Bayramda evde, Ankara'da kalmaya karar vermiştim. Aslında başka hiçbir şeye karar vermemiştim de; sonuç, bulunduğum durumu korumak şeklinde ortaya çıkmıştı(1). Entropi-entalpi meselesi hani, bilirsiniz. Bilmeyen gugıla sorsun. Ve fakat olasılık tanrılarına verilmiş bir izinle atılmış bir bakış ve sonucunda ufak bir kahvaltı karşılaşması ile zaten planlarını yapmış ve tatilde Çolaklı'ya kendi yazlıklarına gidecek olan Oya-Emre ailesinin planına dahil oldum. Planda bir de Günce-Ahmet çifti vardı. Yani ben yine tekleştiren yancı oldum(2). Şans şu ki, ulaşım aracımız kocaman bir araba olduğu için götüm çok da tepki çekmedi. Cumartesi sabah çok erken vakitte Ankara'dan yola çıktık ve araba içinde ev yapımı kurabiye-börek ve termostan çay kombinasyonu ile ilerledik. İlerlememiz Akseki Ömer Duruk tesislerinde yediğimiz güzelce bir yol yemeği ile taçlandı. Akşamüzeri saat üç gibi hedefe varmış idik. Arkadaşların yazlığına yerleştikten sonra hemen sahile indik ve bünyeleri tuzlu suya bandırdık. Pek iyi geldi. Yolun yorgunluğunu bile aldı, diyecektim. İnanmayın. Sahilde biraz da şezlong keyfi yaptıktan sonra yazlığa döndük ve başlayan yağmurun, şimşeklerin ve izleyen gökgürültüsünün keyfini çayla birlikte saçak altında sürdük. Sanırım ilk kez şort ve tişört ile yağmurlu havada oturuyordum, o an öyle düşündüm(3). Ama o çıkmayan yorgunluk bastırdı ve akşamüzeri uykusunun tadına vardık yarım saat yağan ve sonra duran yağmurdan sonra. Hem yağmurun ne kadar süreceğini, ne zaman duracağını bildim, biliyor musunuz. Yağan, benimdi çünkü.

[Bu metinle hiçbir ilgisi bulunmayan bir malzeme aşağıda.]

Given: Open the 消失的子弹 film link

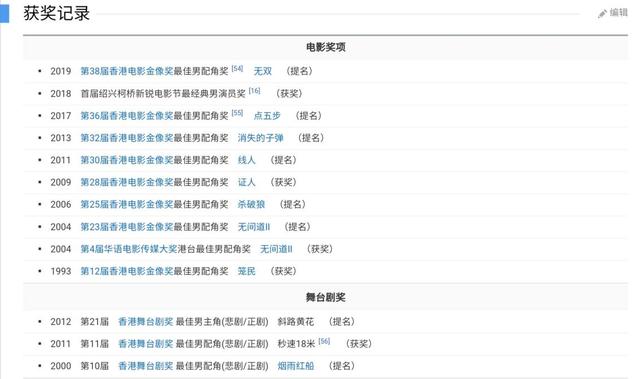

Akşam olunca uyandım ben. Zaten son uyanan da benmişim ve hepimiz acıkmışız. Kalktık bi balık restoranına gittik. Balık çorbası istedik, yokmuş. Durmadık ayrıldık oradan, ama kalplerini kırmadık. Zaten iki gece sonra da orada yiyecektik tekrar. Yan dükkana geçtik istediklerimizi bulduk. Orada şu dumansız hava sahası konusunda tartışma yaşayacaktık ki tam, bırakalım dedik, açız. Yenen içilenleri çok da sündürmeyelim, konu o değil, cumartesiyi uyutabildik nihayetinde.

Pazar sabahı bayram günü idi. Mis gibi bir kahvaltı ettikten sonra bindik arabaya, doğruca Antalya şehir merkezine. 78 doğumluyum ve hayatımda ilk kez haber vermeden, sürpriz yaparak eve gittim(4). Bunu anlatamam size. Sadece numara verebilirim işte. Bayramlaştık, vaktimiz kıt, planımız da çok olduğu için izin alıp kalktık. Böylelikle "Bayram ziyaretinin kısası makbüldür"ü ilk kez kendi evime yaptım(5).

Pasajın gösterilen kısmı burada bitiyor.